I wanted, with today’s installment, to complicate that a little bit. To share some of what I see as her tremendous spiritual depth, which comes from an ability to join the transcendent and the prosaic together within a stance of profound, relatable, almost unbearable yearning.
Below are the first two poems from her “Mary” cycle, published (like pretty much all her work) in 1929’s Lider.
Margolin, courtesy of the YIVO archives.
What Do You Want, Mary?
What do you want, Mary?
Perhaps a child to doze, illuminated, in my lap.
What do you want, Mary?
Deep silent evenings in the house
alone and slowly wandering,
waiting, always waiting.
And let my love be for a man who does not love me,
as quiet and as vast as desperation.
What do you want, Mary?
I would have wanted my feet to take root in the earth,
to stand alone within a dew-lit field.
The sun moves through me as through a young world,
through the ripeness and smell of the sleeping pasture.
Suddenly wide and wild rain descends
and beats and kisses me, loud and hard,
a storm like an eagle:
it sinks into me, screaming, it bends me everywhere.
Am I a person? Am I lightning, the road’s unrest,
the black and sighing earth?
I don’t know anymore. With tearful eyes
I surrender myself to the sun, the wind, the rain.
But what do you want, Mary?
Mary’s Prayer God, humble and silent are the ways. Through the fires of sin and through tears the ways all lead to you. I have built out of love a nest for you, and out of silence a temple. I am your watchman, your servant, your lover, and I have never seen your face. I lie at the edge of the world and you move through me, dark as the hour of death. You move like a broadsword, gleaming.
If there’s interest, I’ll send out more from this series of “Mary” poems.
Much scholarship has been written about Margolin’s use of Mary as a poetic persona here, and how this both participates in and subverts the Yiddish modernist project of (re)appropriating the figure of Jesus as an emblem of Jewish creativity. (If this is of further interest, you can check out Melissa Weininger’s article on the subject.)
But rather than focus on a scholarly argument, I’d like to try to think aloud a little bit about why the end of “What Do You Want, Mary?” moves me so much.
“Am I a person?” Margolin’s Mary asks. “Am I lightning, the road’s unrest, / the black and sighing earth? / I don’t know anymore.” It give me chills each time I read it.
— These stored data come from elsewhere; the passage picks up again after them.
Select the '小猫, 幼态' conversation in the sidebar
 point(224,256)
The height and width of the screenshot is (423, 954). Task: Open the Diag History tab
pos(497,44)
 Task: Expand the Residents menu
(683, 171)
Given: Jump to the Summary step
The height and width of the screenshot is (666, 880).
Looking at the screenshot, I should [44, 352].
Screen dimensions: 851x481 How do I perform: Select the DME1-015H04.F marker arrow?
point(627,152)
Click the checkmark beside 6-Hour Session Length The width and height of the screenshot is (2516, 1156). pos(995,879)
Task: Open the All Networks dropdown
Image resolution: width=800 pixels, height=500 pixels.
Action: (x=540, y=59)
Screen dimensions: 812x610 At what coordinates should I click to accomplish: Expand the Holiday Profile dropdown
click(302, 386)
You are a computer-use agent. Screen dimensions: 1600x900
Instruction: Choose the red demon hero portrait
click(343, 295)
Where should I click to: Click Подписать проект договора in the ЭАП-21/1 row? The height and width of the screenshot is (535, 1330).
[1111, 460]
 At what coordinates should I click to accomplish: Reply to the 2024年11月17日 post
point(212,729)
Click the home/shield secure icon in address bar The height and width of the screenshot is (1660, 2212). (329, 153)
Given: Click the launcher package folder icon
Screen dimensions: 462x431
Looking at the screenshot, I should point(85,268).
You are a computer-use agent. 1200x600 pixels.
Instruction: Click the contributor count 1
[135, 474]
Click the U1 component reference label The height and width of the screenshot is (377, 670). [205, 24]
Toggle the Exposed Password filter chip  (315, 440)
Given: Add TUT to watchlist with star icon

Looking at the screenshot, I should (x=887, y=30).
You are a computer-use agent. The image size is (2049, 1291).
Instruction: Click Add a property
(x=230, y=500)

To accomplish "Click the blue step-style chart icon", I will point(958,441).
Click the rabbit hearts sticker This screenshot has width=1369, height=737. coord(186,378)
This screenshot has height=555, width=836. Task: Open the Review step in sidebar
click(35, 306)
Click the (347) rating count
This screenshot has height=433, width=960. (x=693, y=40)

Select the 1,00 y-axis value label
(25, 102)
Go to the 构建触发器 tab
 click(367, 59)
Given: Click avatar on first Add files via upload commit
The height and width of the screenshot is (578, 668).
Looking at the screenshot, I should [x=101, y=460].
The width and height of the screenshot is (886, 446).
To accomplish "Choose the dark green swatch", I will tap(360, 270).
Maybe because I find something recognizable about these questions. Who, after all, am I? What is this thing called a person, and what is this particular person that I might be? We’ve all asked versions of this to ourselves, and—if you’re like me—have sometimes pushed the questions away because they feel unanswerable, and terrifying in their unanswerability.
At the same time these questions are very strange to me. I have asked myself who and what I am, it’s true, but I’ve never continued by wondering whether I am “lighting, the road’s unrest, the black and sighing earth.” Margolin’s confidence, and the simplicity of her language, make these seem like natural and even obvious follow-ups, so that when I read this I find myself wondering right alongside her whether I am lightning after all, and even wondering why I never thought to ask this before.
The questions are at once strange and recognizable, and that’s so much of why I turn to art: to encounter what is recognizable in what is stranger than I could have imagined, and to encounter which is unspeakably alien in what I’ve always thought I knew.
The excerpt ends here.